Хозяин тоже улетел на некоторое время, захватив с собой мягкий желтый кожаный чемодан, хорошо пахнущий и скрипящий. Я осталась с детьми одна. И тут выяснилось, что присутствие хозяина оказывало сдерживающее влияние, ибо, как только он уехал, дом стал не дом, а базарная площадь. Сначала в первый же вечер явились официальные и тайные друзья детей, затем друзья друзей и, наконец, бездельники с набережной. В передней стоит ящик с вином. Я не знаю, кто за него платил. Гости принесли с собой музыкальные инструменты. Какая-то девица танцует на рояле. В полночь из ресторана присылают подносы с бутербродами. Опять-таки я не знаю, кто за них платил. Слуг не зовут, гости обслуживают себя сами. Грешница Йоуна давно уже легла спать, и никакой звук, кроме голоса совести, не проникает в ее глухие уши. Я брожу по дому, стараясь держаться от гостей подальше.

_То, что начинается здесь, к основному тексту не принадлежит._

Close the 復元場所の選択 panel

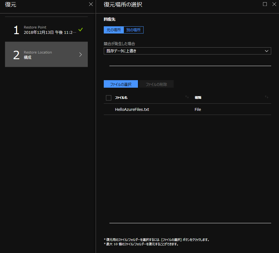coord(273,4)
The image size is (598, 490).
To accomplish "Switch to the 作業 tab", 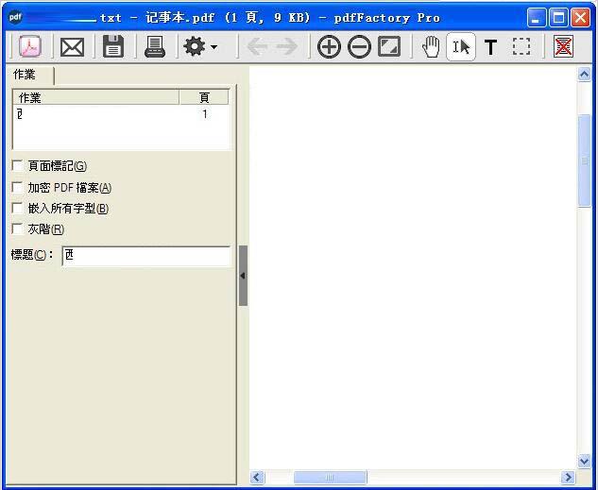I will point(25,75).
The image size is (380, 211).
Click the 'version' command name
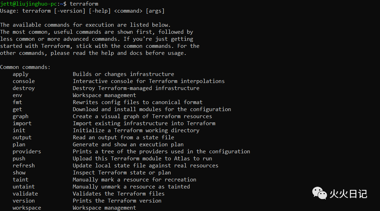point(24,201)
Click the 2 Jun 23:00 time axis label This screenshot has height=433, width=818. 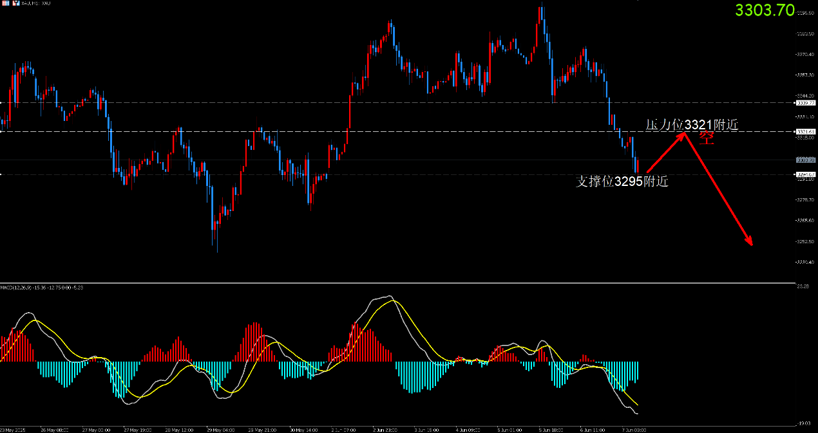point(384,429)
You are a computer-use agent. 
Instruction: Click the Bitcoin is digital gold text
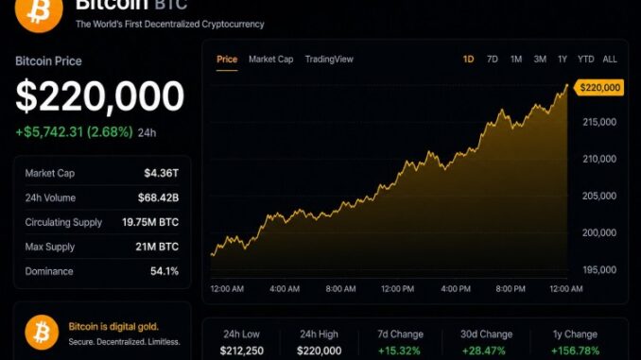pyautogui.click(x=113, y=327)
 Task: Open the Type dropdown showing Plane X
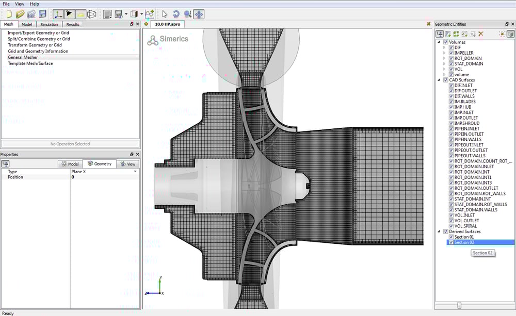135,172
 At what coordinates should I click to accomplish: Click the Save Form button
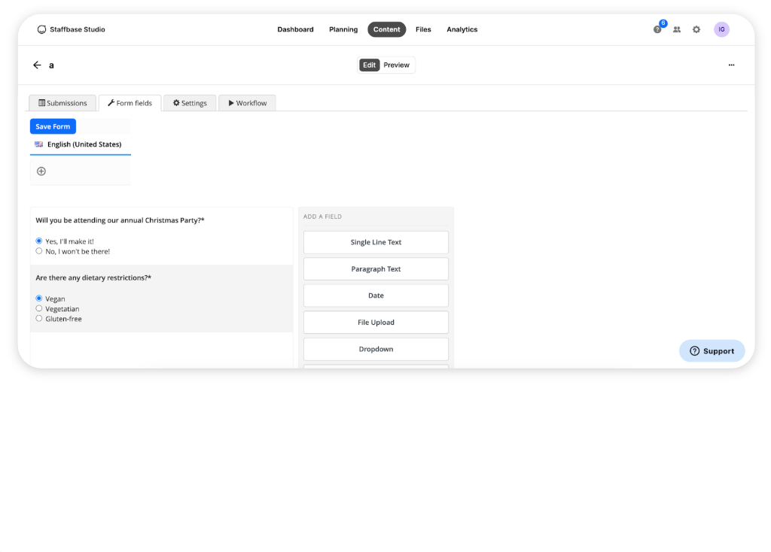[53, 126]
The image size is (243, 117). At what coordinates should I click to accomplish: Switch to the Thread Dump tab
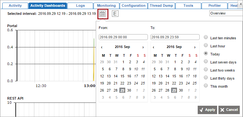(161, 6)
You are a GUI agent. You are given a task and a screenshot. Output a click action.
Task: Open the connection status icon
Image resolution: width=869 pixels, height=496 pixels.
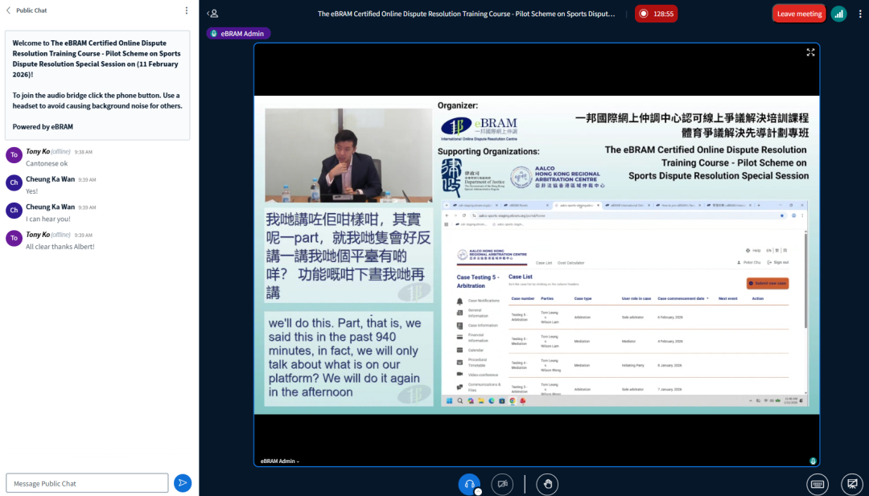pos(838,14)
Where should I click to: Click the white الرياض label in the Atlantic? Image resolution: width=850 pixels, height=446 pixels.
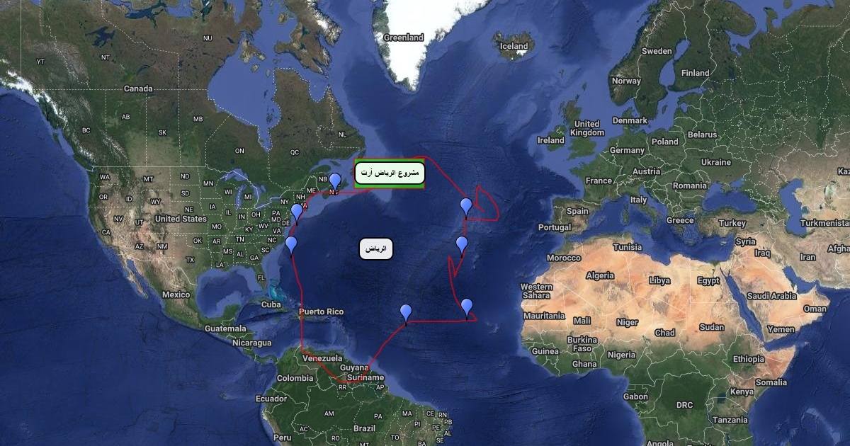coord(376,248)
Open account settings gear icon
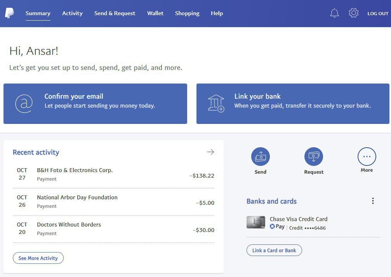The image size is (391, 277). point(353,13)
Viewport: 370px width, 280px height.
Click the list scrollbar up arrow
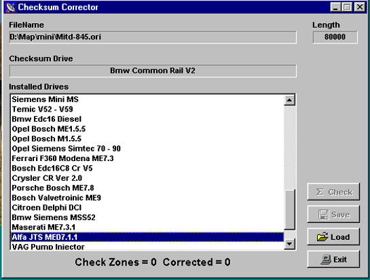pos(289,100)
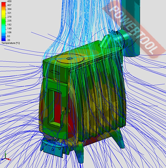The width and height of the screenshot is (166, 168).
Task: Click the 450 maximum legend value
Action: click(x=10, y=1)
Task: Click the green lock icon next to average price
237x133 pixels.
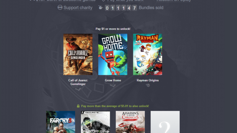Action: click(x=78, y=106)
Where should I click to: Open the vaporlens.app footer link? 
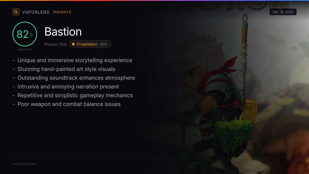click(24, 164)
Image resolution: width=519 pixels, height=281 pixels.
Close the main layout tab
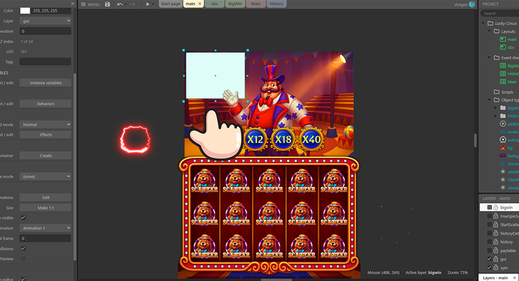[200, 4]
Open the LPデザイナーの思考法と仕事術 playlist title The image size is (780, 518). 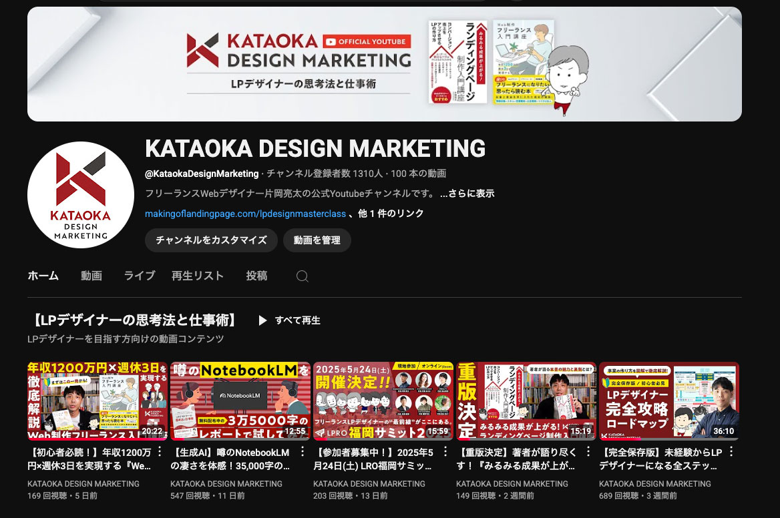pyautogui.click(x=135, y=320)
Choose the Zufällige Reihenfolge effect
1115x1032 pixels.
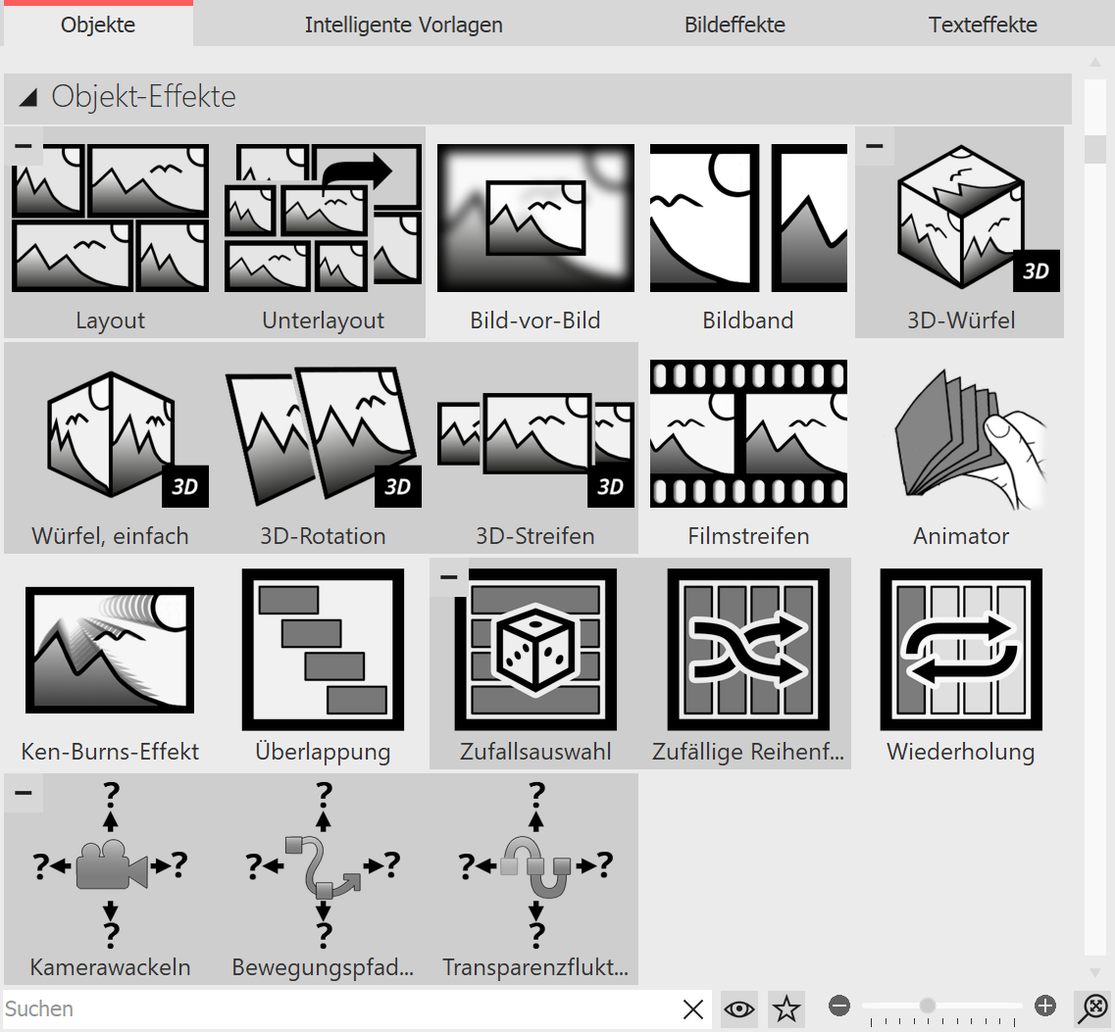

Я думала вначале, что дети просто затеяли бал, но вскоре поняла, что ошиблась. Всего несколько пар протащили друг друга по полу в каком-то диком американском танце, зато гости много пели — стараясь перещеголять друг друга, они издавали самые отчаянные вопли; мне никогда раньше не приходилось слышать таких душераздирающих звуков, какие я услышала в эту ночь. Потом гостей начало рвать, сначала в уборных, затем в коридоре и на лестницах, наконец они облевали ковры, мебель и даже музыкальные инструменты. Казалось, что все со всеми обручены: они беспрестанно лизались. Но я не думаю, чтобы кто-нибудь из них был с кем-нибудь обручен, все это было просто разновидностью американского танца. Прекрасная, по-детски худенькая Альдинблоуд повисла на длинном американизированного вида парне, уже начавшем лысеть, он был по крайней мере вдвое старше ее. В конце концов она скрылась с ним в своей комнате и заперла дверь изнутри.